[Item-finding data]
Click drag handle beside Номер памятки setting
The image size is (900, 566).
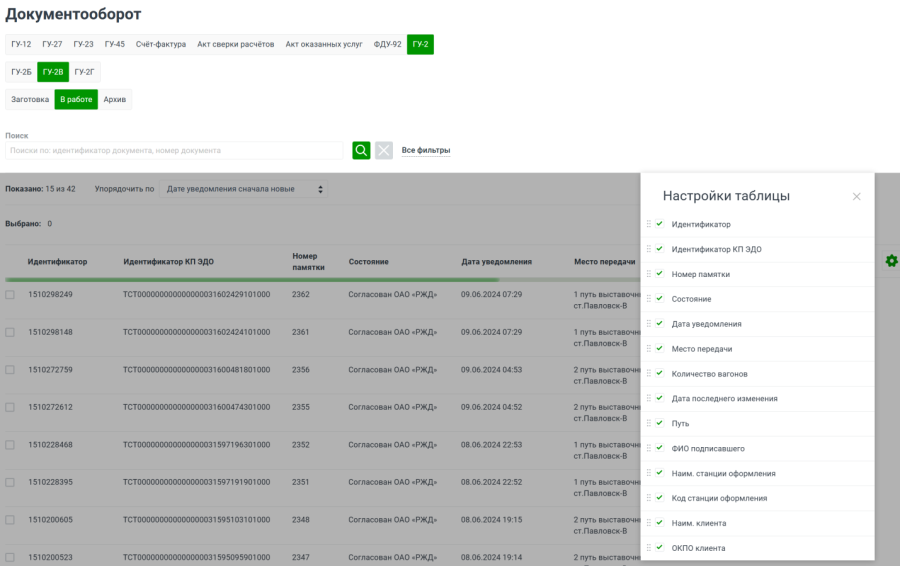[x=648, y=274]
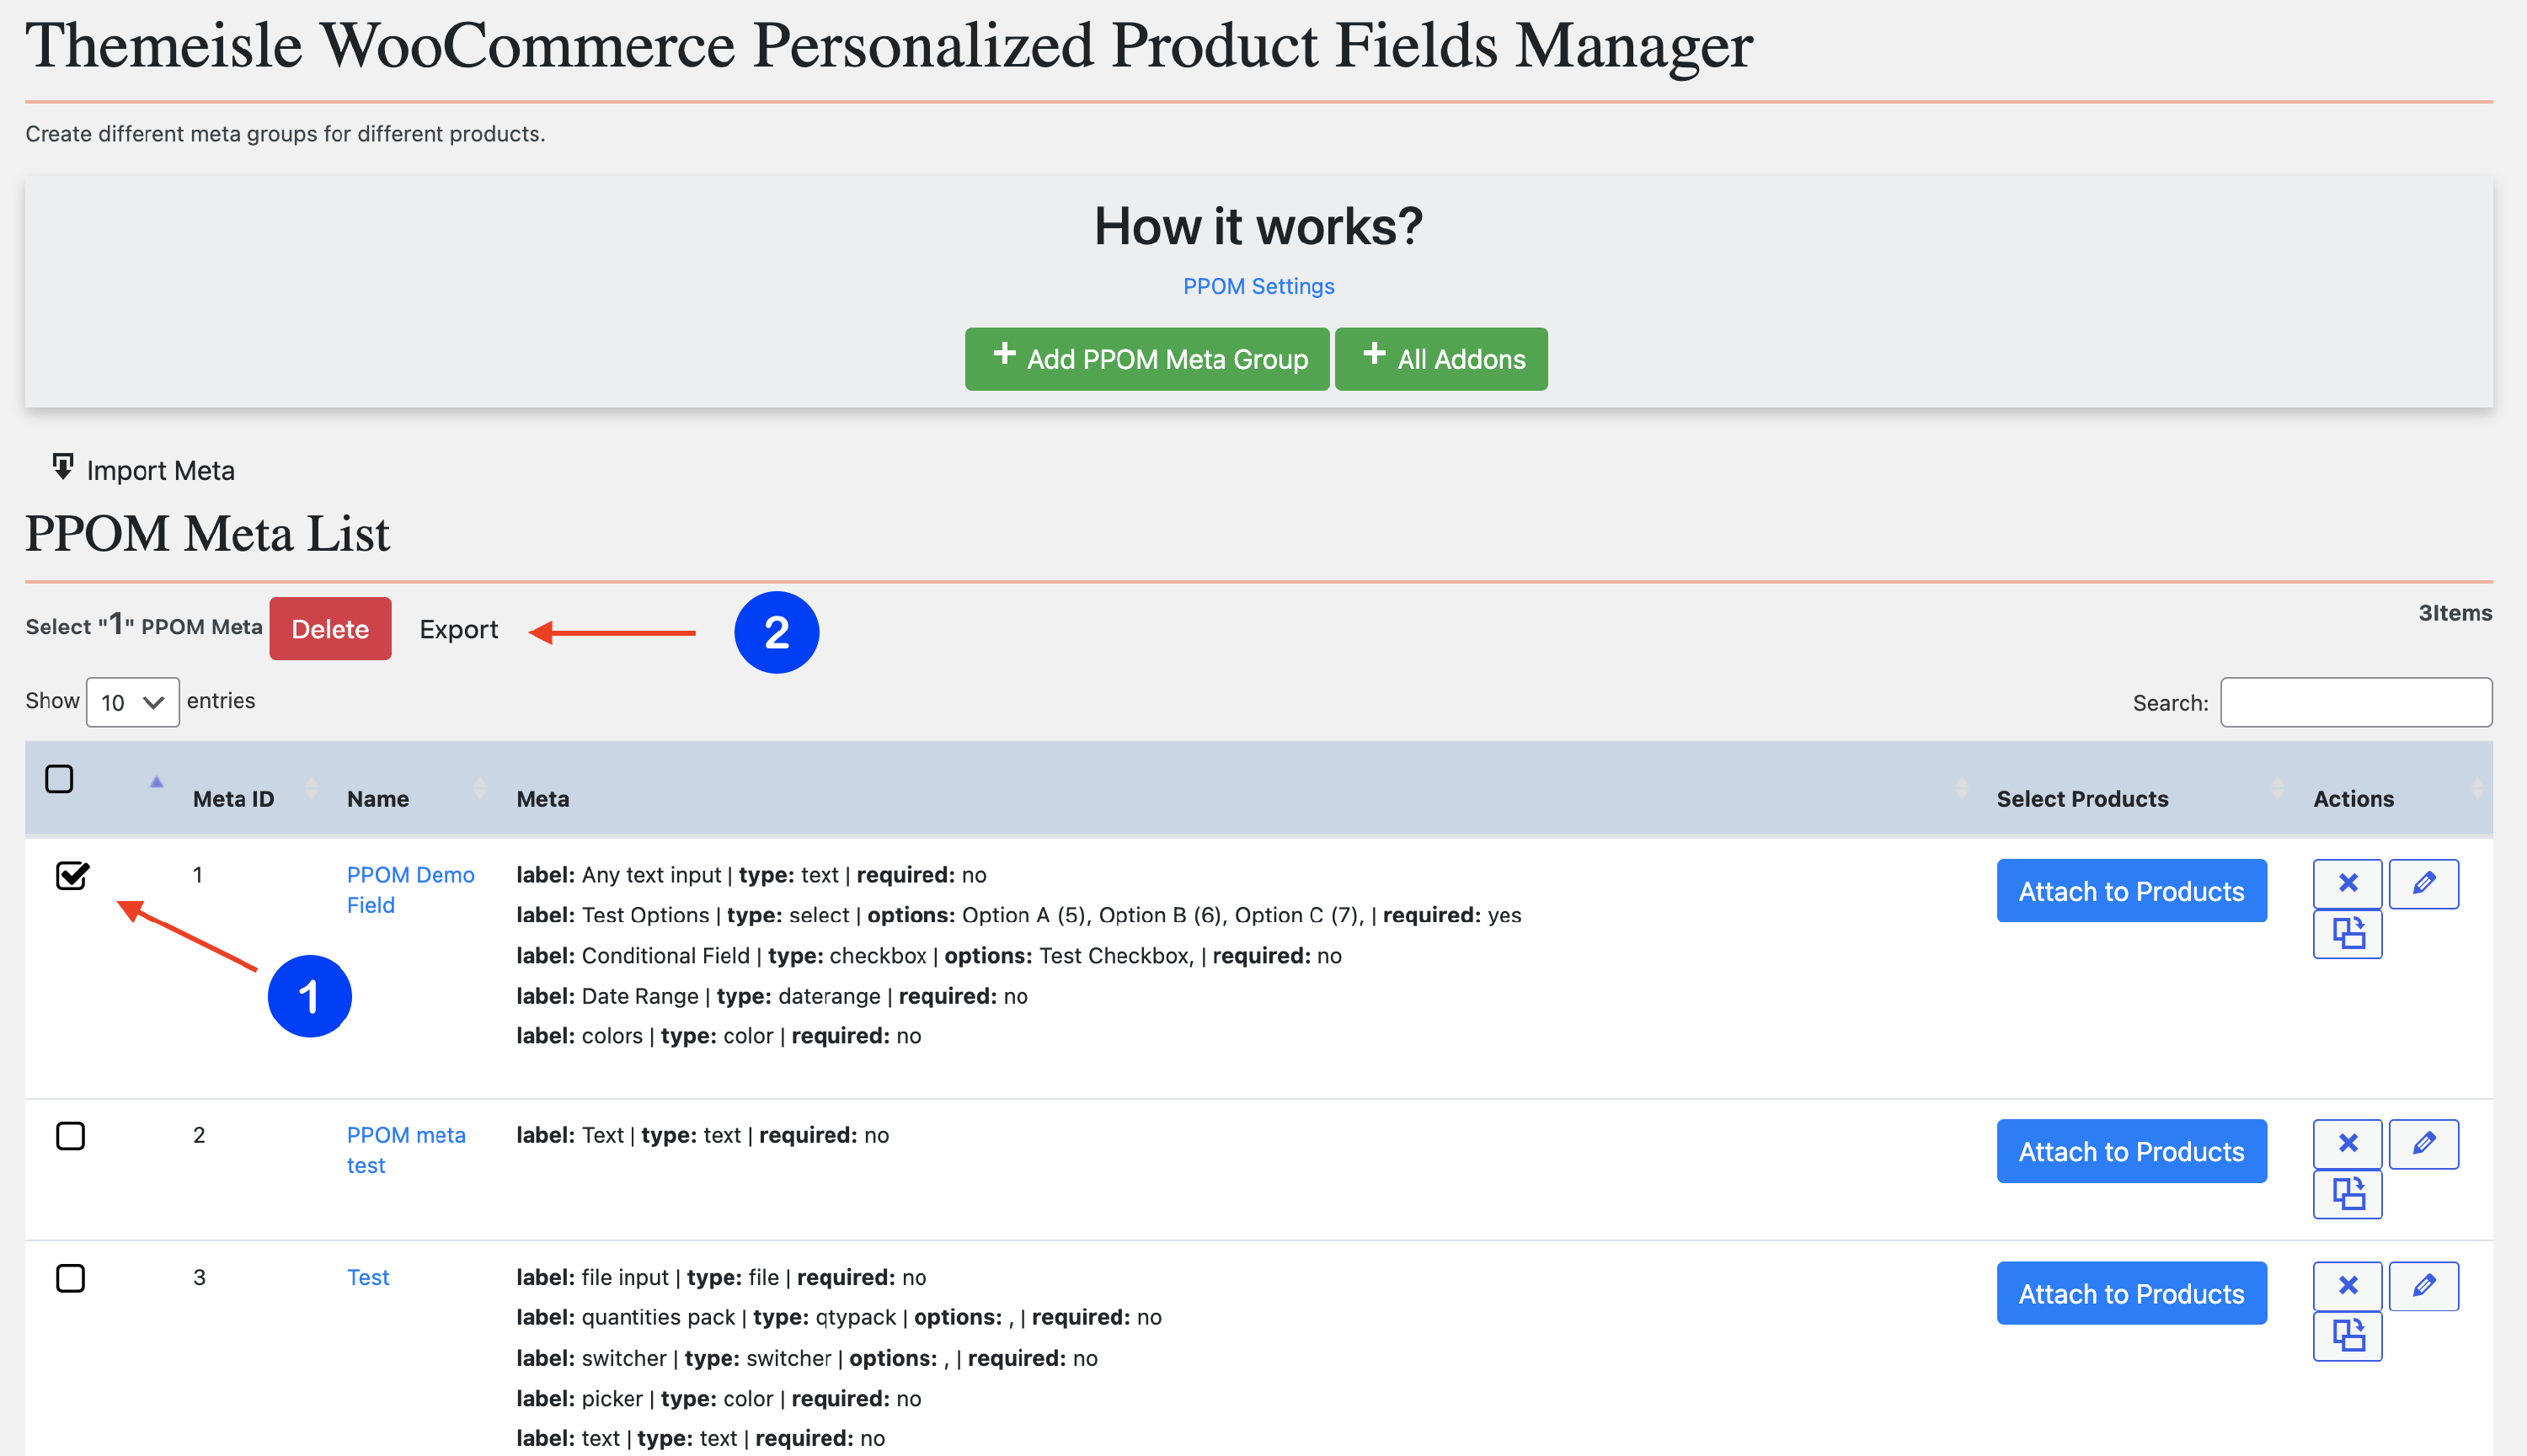Viewport: 2527px width, 1456px height.
Task: Edit "PPOM meta test" with the pencil icon
Action: pos(2424,1143)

### What is needed
Please format the data above as a Markdown table with the columns "Entry" and "Content," giving each line its own numbered row. Skip blank lines and leave the pictures out.

### Response
| Entry | Content |
|---|---|
| 1 | Click drag handle beside Номер памятки setting |
| 2 | The image size is (900, 566). |
| 3 | [x=648, y=274] |
| 4 | Viewport: 2527px width, 1456px height. |
| 5 | Task: Edit "PPOM meta test" with the pencil icon |
| 6 | Action: pos(2424,1143) |